# Форум 1С > Полезные ссылки для скачивания >  Обсуждение вопросов переноса данных из 7.7 в 8.1 (8.2)

## kozakpro

Цель теммы - взглянуть на вопрос процесса переноса, щаг за шагом, данных из конфигураций платформы 7.7 в 8.1 (8.2) глазами не программиста, а простого бухгалтера. Спецы, объясните от начала до конца методы переноса данных в 8.1 (8.2)

----------


## servoluks

мужики с кем побазарить по поводу игры lost planet 2

----------


## kozakpro

Ты темму читал И?!:confused:

----------


## Earlyguest

> Цель теммы - взглянуть на вопрос процесса переноса, щаг за шагом, данных из конфигураций платформы 7.7 в 8.1 (8.2) глазами не программиста, а простого бухгалтера. Спецы, объясните от начала до конца методы переноса данных в 8.1 (8.2)


Методы стандартной конфигурации просты до умиления.... т.е. в 7.7 бухгалтерии собираются остатки на заданное число и формируется операция. Все,что касается операции(т.е. аналитика)-то и переностися. В выгрузке из Зик в ЗУП То же самое, но там помимо этого переносятся еще движения по сотрудникам по результатам предыдущего периода, который ты сам задаешь во время выгрузки(это для того, чтобы начисления по среднему заработку за последни й год можно было собрать автоматически)... Вот.

----------


## radmir2000

В таком случае, что вы скажете, коллега, про дописанную комплексную?

----------


## Earlyguest

> В таком случае, что вы скажете, коллега, про дописанную комплексную?

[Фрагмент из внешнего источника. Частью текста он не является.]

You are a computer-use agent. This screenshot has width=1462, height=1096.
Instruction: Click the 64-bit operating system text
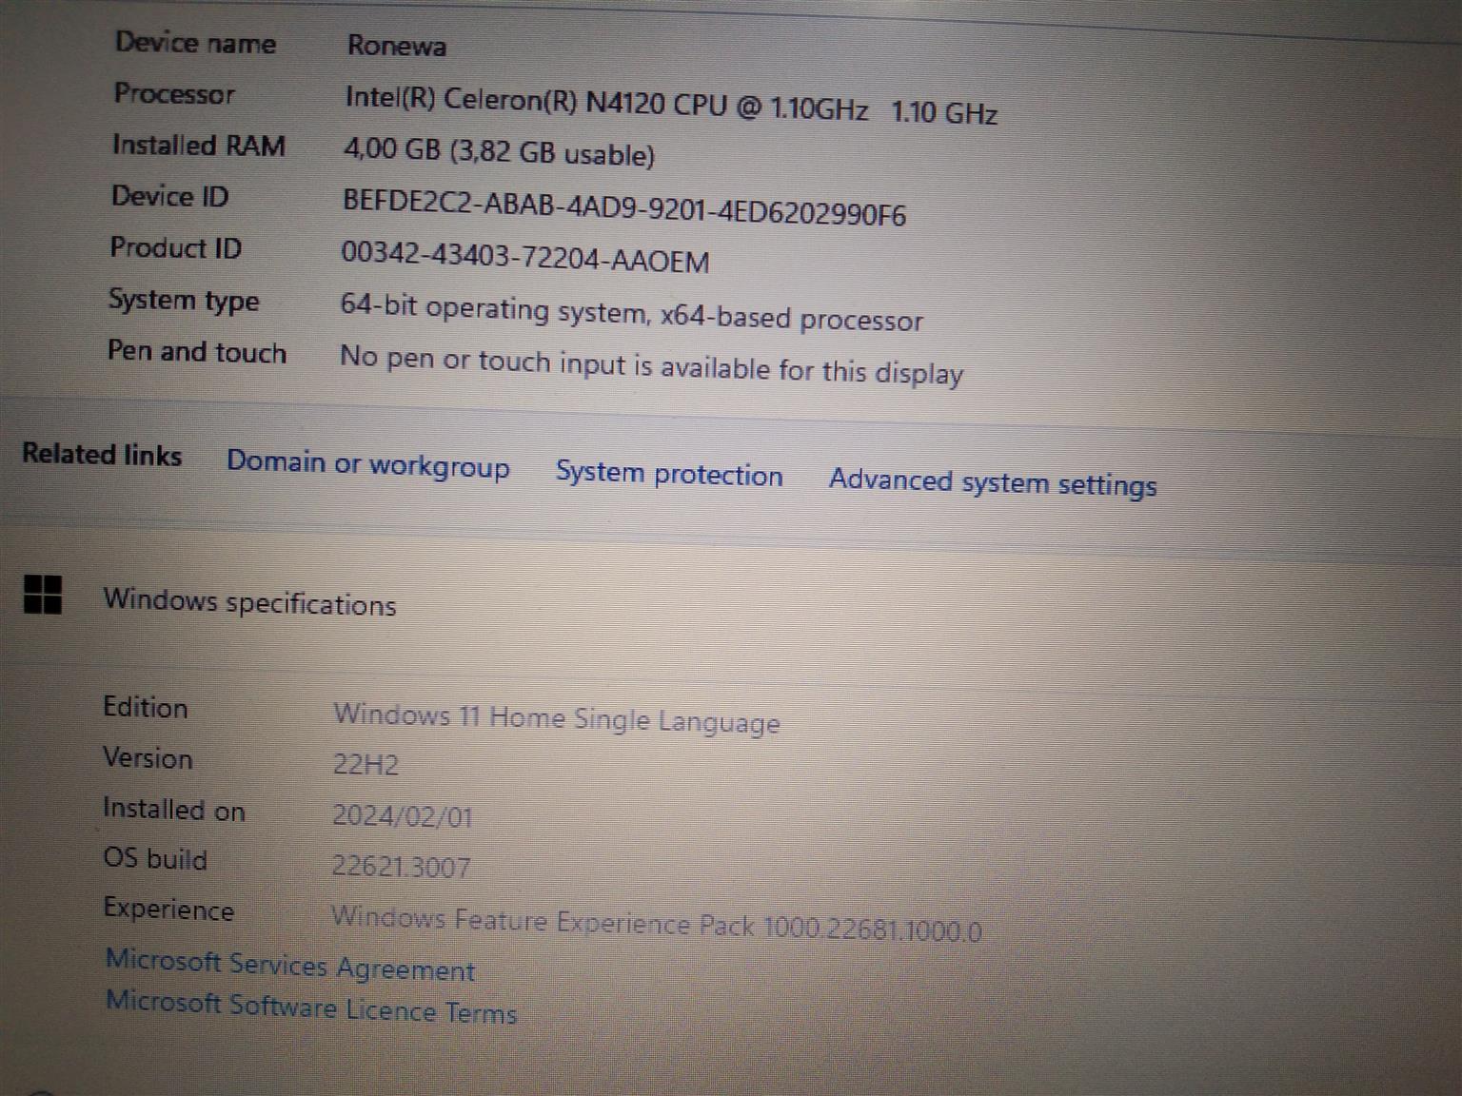(x=630, y=313)
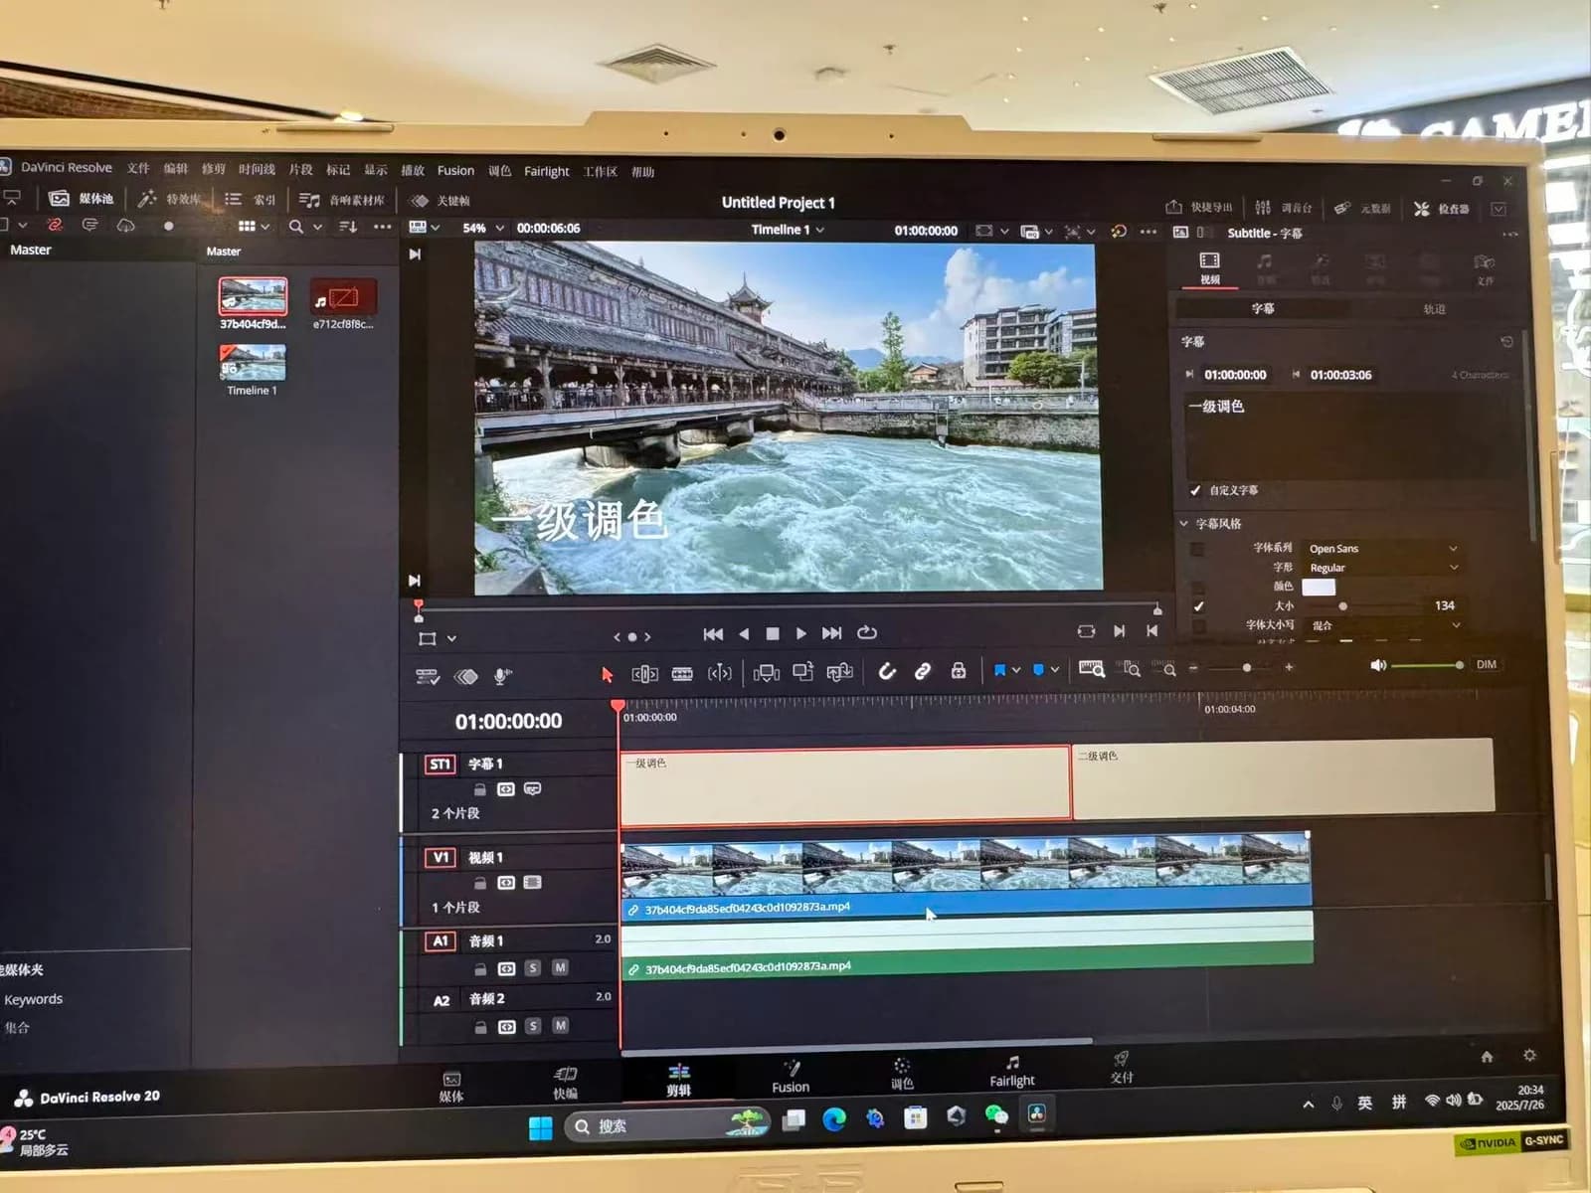Open the Regular font style dropdown

tap(1382, 568)
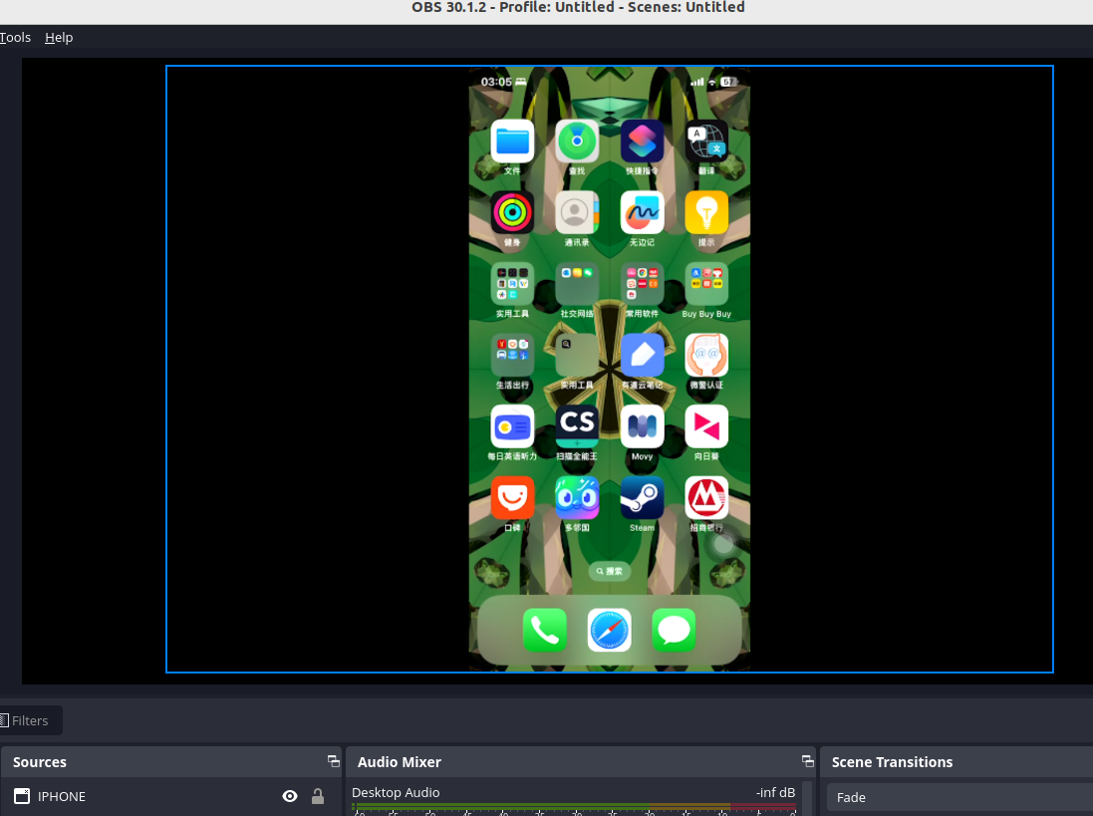Toggle visibility eye for IPHONE source
The height and width of the screenshot is (816, 1093).
click(x=290, y=796)
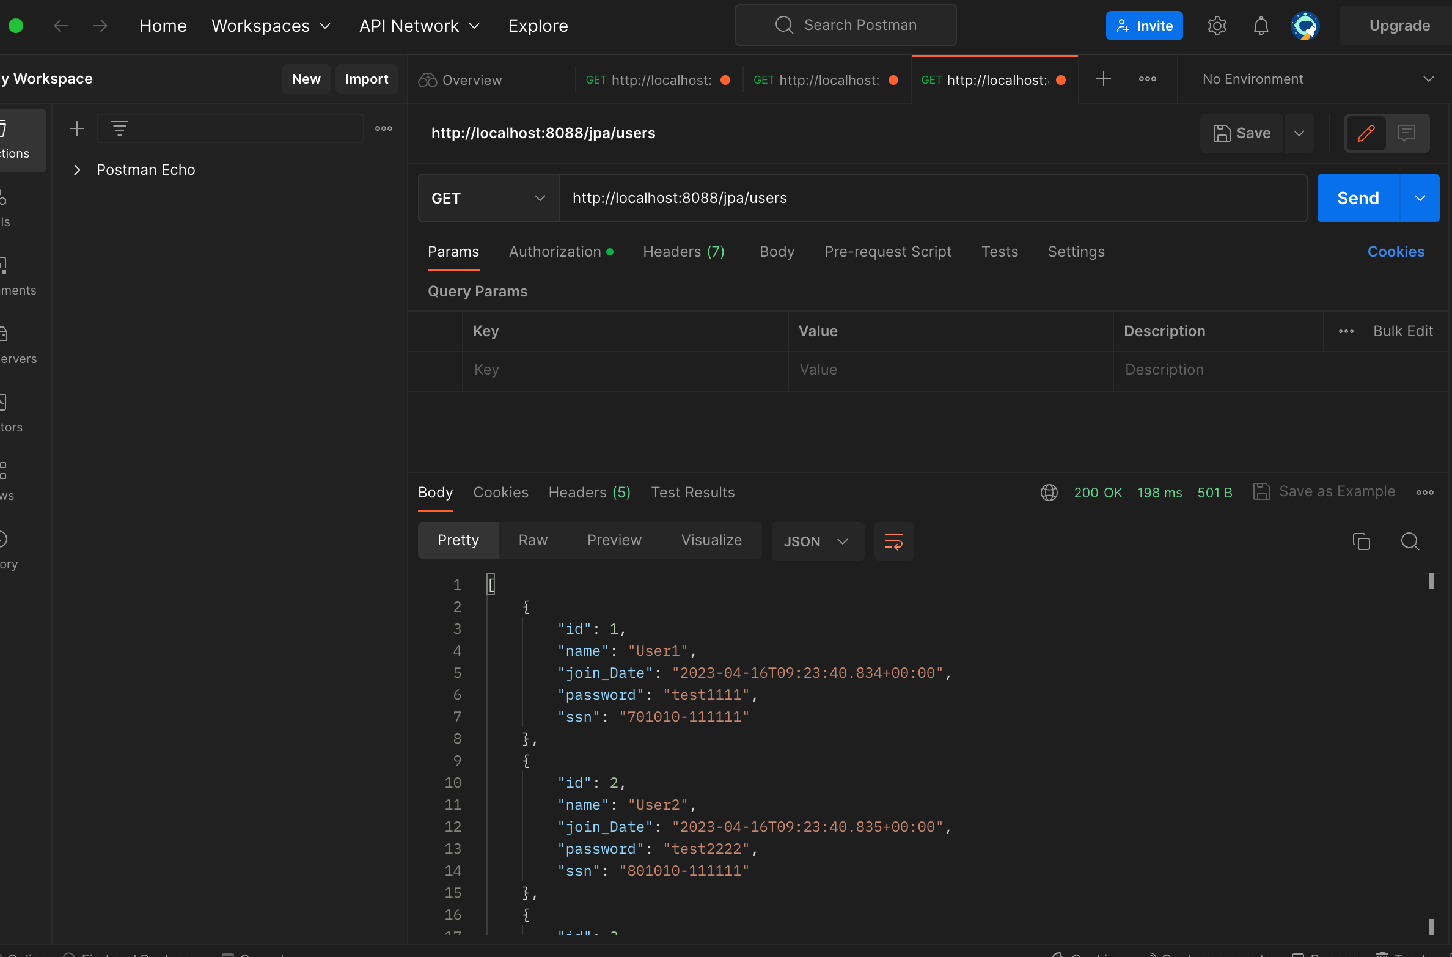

А переносить никак в УПП планируетеИ? Вообще все что касается дописанных конфигураций,необходимо смотреть,что именно дописано и как... В зависимости от дописок Вам либо подойдут штатные средства,дибо будете ваять свой перенос(из Компл в УПП-работа крайне трудоемкая и неблагодарная...). Либо как вариант можно вообще не делать перенос, а тупо начать вести учет заново с использованием остатков предыдущих периодов, которые Вам придется завести соответствующими документами.

----------


## radmir2000

Ясно, что трудно...   Не переносить - отпадает...
Так как всё-таки это сделать? Опишите методу, средства...
Вот например остановился на "Конвертации данных". Базу выбрал и загрузил метаданные. А что дальше?

----------


## Earlyguest

> Ясно, что трудно...   Не переносить - отпадает...
> Так как всё-таки это сделать? Опишите методу, средства...
> Вот например остановился на "Конвертации данных". Базу выбрал и загрузил метаданные. А что дальше?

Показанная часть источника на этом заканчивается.